Cochlea Implantat?

Warnung! Dies wird ein langer, genervter, mitunter nicht ganz objektiver Blogbeitrag.

Es ist, wie es ist, mein Hörvermögen nimmt zusehends ab. Mein Höranstrengung nimmt zu, dass ich mich im Moment – gerade heute und wie so oft in den letzten Wochen – wieder am Ende meiner Kräfte fühle.

Schildere ich Menschen meine Situation, nahestehenden oder nicht nahestehenden, bekomme ich oft gutgemeinte – zumindest hoffe ich, das sie gutgemeint sind – Ratschläge. Auf den ersten Plätzen dieser Ratschläge ist: „Versuche es doch mal mit Hörgeräten?“ Ich antworte darauf meist nur mit einem kurzen: „Hä?“ und halte mir dabei eine Hand hinter mein rechtes Ohr.

Doch immer häufiger rät man mir zu einem Cochlea-Implantat. Das COCHLEA-IMPLANTAT, läßt Taube wieder hören! (Dieser Spruch ist nicht von mir.) Nur WAS sie dann hören, das fragt keiner. Das Cochlea-Implant ist eine elektronische Hörprothese. Ich will hier bestimmt nicht eine bahnbrechende medizinische Entwicklung klein reden oder nieder machen. Ich möchte nur, dass diese medizinische Möglichkeit etwas differenzierte betrachtet wird. Ich möchte mir nicht von jedem Klugscheißer, der keine Ahnung hat, wie ein Cochlea-Implantat eigentlich funktioniert, anhören müssen: „Lass Dich doch einfach reparieren!“

Bei der Chochlea-Implant-OP wird eine Vertiefung in die Schädeldecke gefräst, um das Implantat sicher zu fixieren. In die Cochlear (Hörschnecke) werden Elektroden eingefädelt, dadurch werden womöglich die letzten Sinneshäarchen, die bis dahin wacker gekämpft und das Letzte aus sich herhausgeholt haben, um diese leisen Töne, die es irgendwie bis zur Cochlear geschafft haben, an den Hörnerv weiterzuleiten, platt gemacht. Natürliches Hören ist tot! Tja, wenn man eh fast ertaubt ist, was hat man zu verlieren? Ja, eben, ich habe noch etwas zu verlieren, ein kleines bißchen Restgehör und ich glaube, jeder schwerhörende Mensch klammert sich an das bißchen Restgehör, wie ein Ertrinkender an einen Strohhalm.

Vor allem weiß ich nicht, wie mein Gehirn dann diese elektronischen Signale, die über meinen Hörnerv weitergeleitet werden, verarbeitet. Werde ich dann Sprache wieder besser verstehen? Oder nicht? Es gibt keine Garantie!

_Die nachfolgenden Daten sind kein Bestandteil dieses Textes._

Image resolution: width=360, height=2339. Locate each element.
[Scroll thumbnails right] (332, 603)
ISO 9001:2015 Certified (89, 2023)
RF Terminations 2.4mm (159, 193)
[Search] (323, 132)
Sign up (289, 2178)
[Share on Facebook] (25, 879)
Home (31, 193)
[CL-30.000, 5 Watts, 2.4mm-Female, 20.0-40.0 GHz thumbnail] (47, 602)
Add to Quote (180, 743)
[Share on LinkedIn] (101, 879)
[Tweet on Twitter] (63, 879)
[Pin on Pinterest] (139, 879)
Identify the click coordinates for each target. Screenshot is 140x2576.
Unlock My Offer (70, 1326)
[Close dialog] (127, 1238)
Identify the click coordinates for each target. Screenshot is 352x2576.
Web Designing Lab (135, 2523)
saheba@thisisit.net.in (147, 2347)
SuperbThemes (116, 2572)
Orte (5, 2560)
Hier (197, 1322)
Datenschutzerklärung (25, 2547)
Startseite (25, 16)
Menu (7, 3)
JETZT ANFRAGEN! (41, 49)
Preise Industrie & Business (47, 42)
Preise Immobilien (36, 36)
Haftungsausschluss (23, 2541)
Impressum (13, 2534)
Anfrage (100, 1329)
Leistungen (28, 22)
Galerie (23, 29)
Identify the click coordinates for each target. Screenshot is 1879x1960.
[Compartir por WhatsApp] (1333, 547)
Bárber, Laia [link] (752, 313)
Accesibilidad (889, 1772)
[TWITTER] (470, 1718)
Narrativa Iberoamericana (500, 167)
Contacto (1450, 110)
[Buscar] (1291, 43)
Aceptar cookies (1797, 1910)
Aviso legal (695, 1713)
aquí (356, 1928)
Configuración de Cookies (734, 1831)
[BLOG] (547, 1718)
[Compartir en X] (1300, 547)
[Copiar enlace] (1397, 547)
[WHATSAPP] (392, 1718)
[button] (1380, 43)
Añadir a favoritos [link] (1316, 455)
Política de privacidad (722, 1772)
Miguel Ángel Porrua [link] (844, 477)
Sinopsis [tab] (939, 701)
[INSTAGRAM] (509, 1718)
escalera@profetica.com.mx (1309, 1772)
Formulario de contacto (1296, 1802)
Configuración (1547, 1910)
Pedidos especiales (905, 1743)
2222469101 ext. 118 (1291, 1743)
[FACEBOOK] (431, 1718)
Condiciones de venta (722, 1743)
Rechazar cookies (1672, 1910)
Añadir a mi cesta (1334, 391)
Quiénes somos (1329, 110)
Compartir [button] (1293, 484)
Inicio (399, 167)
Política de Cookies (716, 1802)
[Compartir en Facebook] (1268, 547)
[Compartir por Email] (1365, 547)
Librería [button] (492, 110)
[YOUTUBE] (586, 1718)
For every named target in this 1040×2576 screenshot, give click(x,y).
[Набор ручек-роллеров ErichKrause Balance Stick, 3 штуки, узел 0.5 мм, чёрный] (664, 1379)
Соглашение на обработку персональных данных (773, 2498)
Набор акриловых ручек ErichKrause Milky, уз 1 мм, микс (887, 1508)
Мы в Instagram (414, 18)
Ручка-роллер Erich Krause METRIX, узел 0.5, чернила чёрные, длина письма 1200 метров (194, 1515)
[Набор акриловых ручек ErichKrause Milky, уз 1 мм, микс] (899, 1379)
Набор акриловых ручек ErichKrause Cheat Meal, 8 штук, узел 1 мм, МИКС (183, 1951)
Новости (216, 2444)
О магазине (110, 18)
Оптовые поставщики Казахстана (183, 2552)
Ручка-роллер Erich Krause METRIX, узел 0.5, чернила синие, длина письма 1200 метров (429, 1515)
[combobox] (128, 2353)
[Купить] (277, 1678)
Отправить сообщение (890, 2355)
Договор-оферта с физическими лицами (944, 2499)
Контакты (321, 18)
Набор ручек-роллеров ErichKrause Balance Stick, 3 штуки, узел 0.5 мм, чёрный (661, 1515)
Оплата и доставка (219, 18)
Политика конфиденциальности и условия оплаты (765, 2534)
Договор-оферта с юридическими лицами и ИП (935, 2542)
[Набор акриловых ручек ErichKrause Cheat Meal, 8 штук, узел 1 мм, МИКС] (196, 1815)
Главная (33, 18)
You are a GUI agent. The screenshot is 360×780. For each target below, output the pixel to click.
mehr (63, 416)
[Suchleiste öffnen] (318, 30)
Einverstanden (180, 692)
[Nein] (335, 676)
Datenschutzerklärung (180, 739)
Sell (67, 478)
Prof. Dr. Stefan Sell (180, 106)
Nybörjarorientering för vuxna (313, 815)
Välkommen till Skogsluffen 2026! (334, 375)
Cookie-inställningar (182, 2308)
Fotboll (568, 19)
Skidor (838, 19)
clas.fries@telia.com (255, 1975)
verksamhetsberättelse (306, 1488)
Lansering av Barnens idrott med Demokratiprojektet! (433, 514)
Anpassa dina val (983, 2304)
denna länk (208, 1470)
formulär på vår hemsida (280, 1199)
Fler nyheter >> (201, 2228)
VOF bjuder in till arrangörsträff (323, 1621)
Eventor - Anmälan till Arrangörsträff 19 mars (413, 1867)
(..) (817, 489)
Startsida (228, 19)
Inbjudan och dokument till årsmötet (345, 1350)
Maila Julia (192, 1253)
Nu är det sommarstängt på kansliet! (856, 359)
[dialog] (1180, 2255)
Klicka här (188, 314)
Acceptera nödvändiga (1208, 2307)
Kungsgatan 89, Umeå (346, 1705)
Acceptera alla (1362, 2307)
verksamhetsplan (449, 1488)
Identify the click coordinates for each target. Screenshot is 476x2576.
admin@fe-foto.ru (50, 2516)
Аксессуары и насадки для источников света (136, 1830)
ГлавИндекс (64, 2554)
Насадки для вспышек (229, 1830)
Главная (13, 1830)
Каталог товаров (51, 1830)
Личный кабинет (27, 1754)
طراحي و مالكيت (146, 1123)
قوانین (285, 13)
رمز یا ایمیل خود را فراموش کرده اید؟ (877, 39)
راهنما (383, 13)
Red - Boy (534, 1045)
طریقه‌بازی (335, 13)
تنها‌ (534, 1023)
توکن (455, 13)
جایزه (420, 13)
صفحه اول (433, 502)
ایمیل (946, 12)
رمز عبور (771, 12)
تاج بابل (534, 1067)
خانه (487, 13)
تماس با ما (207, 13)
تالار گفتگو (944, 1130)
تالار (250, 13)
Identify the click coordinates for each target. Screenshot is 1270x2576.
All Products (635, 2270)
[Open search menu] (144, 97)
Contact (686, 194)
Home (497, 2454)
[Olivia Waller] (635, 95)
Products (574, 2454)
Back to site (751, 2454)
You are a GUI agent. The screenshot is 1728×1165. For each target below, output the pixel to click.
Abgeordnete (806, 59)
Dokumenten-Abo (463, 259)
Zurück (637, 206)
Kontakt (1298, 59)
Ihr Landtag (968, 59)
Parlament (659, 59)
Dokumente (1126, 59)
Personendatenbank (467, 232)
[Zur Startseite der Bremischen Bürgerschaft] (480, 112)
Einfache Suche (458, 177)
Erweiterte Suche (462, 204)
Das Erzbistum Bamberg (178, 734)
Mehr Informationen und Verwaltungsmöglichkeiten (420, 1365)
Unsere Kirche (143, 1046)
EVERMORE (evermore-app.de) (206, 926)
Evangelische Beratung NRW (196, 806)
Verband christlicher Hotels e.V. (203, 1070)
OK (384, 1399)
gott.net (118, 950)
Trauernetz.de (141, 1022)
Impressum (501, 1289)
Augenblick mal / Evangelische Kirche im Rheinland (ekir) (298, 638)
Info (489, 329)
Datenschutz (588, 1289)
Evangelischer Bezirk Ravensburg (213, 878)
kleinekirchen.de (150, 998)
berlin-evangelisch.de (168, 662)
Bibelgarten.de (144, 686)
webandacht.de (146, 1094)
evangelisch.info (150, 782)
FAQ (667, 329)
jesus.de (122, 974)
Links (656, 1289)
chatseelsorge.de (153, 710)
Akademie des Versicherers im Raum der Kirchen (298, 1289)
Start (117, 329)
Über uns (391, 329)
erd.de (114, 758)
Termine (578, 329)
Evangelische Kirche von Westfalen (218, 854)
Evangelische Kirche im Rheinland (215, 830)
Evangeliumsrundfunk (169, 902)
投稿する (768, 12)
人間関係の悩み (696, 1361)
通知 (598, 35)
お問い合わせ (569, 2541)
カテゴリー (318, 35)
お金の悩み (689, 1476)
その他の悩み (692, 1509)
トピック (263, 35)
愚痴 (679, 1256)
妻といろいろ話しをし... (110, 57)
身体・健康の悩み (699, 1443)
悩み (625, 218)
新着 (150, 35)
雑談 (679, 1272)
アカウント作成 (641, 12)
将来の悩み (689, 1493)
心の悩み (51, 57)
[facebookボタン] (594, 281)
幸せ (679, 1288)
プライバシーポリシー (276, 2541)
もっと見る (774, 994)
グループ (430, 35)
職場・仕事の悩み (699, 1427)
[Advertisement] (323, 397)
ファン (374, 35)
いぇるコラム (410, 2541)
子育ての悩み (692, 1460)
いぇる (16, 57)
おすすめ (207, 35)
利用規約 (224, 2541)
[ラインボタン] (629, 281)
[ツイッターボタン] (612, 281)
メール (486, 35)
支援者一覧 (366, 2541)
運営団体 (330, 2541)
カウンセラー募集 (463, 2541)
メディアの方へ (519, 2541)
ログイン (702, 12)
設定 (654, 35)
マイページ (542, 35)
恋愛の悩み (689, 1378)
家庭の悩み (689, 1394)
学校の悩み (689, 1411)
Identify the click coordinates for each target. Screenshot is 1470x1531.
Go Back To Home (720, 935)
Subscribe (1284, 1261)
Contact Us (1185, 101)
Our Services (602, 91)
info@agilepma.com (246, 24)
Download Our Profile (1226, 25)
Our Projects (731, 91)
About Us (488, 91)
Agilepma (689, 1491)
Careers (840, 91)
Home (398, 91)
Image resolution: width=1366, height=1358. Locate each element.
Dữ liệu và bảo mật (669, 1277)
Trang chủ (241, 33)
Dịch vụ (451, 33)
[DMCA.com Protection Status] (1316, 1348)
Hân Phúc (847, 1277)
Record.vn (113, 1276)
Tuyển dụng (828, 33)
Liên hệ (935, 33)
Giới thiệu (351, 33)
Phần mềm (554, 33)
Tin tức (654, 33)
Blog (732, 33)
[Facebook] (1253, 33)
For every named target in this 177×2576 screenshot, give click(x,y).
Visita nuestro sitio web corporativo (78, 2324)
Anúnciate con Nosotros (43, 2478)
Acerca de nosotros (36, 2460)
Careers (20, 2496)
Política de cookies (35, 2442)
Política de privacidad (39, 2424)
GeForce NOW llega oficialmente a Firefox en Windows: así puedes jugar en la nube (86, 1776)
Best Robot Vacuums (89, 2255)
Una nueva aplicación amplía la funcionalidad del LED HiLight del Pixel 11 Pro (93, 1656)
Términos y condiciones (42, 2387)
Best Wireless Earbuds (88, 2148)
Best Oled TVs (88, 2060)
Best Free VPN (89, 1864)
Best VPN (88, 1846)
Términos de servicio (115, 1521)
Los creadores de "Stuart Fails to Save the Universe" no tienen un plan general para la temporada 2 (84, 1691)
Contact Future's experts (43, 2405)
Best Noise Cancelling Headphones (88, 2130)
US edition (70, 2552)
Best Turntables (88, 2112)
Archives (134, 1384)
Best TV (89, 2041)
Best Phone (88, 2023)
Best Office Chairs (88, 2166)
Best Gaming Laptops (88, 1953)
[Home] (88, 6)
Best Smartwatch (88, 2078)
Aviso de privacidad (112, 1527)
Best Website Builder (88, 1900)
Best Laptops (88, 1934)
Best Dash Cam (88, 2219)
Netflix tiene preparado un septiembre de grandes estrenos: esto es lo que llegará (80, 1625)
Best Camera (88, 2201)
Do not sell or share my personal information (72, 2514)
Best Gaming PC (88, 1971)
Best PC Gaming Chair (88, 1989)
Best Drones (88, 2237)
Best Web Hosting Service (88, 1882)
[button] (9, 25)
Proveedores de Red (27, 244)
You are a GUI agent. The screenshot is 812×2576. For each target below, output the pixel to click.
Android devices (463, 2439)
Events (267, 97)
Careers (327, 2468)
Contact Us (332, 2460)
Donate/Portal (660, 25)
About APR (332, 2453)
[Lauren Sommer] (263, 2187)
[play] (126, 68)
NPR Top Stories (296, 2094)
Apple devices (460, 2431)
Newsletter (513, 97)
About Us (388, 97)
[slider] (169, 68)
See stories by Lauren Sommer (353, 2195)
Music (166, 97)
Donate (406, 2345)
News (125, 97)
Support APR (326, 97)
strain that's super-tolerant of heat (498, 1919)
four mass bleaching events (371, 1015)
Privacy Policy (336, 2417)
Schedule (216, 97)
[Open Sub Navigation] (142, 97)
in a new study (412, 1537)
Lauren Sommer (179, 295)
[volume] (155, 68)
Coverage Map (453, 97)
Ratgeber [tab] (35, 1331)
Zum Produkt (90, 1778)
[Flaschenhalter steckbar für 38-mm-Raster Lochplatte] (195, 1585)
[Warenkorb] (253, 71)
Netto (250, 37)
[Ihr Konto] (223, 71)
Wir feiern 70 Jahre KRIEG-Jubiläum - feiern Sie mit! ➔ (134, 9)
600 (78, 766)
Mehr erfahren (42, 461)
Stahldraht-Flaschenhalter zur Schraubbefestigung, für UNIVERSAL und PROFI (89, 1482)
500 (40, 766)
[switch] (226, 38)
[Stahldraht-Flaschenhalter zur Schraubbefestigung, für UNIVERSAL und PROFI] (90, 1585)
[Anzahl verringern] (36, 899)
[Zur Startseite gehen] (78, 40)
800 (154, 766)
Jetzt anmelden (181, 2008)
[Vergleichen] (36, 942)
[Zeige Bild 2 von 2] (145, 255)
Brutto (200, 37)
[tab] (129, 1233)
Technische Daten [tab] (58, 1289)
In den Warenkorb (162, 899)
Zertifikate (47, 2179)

Mich hat kürzlich ganz aufgeregt eine Freundin angerufen: „Gerade war ein Kollege bei mir, der hat ein Cochlear-Implantat. Wär das nicht auch was für Dich?“

Ich: „Hä?“ Nein, Spaß …

Ich: “ Wie kommt er denn klar mit seinem Cochlear-Implantat?

Sie so: „Äh, weiß ich nicht, habe ich nicht gefragt.“

Die oder der Nächste, der mir ein Cochlear-Implantat empfiehlt, ohne eigene Erfahrungen, ohne Ärztin zu sein, der bekommt von mir nur ein: HÄ? zu hören.

Ich habe Menschen kennengelernt, die überhaupt nicht damit klar kommen. Menschen, bei denen es auf einer Seite phantastisch funktioniert, aber auf der anderen nur verzerrte Töne ankommen und auch jemand, der zufrieden damit ist, weil sie endlich wieder das Blinkerpiepsen im Auto hört. Es ist eine ganz individuelle Entscheidung und nur wenn ich voll und ganz dahinter stehe, habe ich überhaupt eine Chance auf Erfolg.

Dann kommt noch hinzu, dass ich als schwerhörender Mensch aktzeptiert werden will, wie ich bin. Ich wünsche mir, dass Menschen so mit mir sprechen, dass ich Sie verstehen. Siehe Leitfaden. 🙂 Ich möchte nicht ausgegrenzt werden, ich möchte dabei sein und daran glauben, dass Inklusion und Barrierefreiheit möglich sind. Ich will mich nicht erst „reparieren“ müssen, damit ich ein gleichberechtigtes Mitglied der Gesellschaft bin.

Ich schreibe hier nicht, weil ich Mitleid möchte oder brauche, sondern weil ich möchte, dass Menschen verstehen, was es mitunter bedeutet, schwerhörend zu sein. Danke.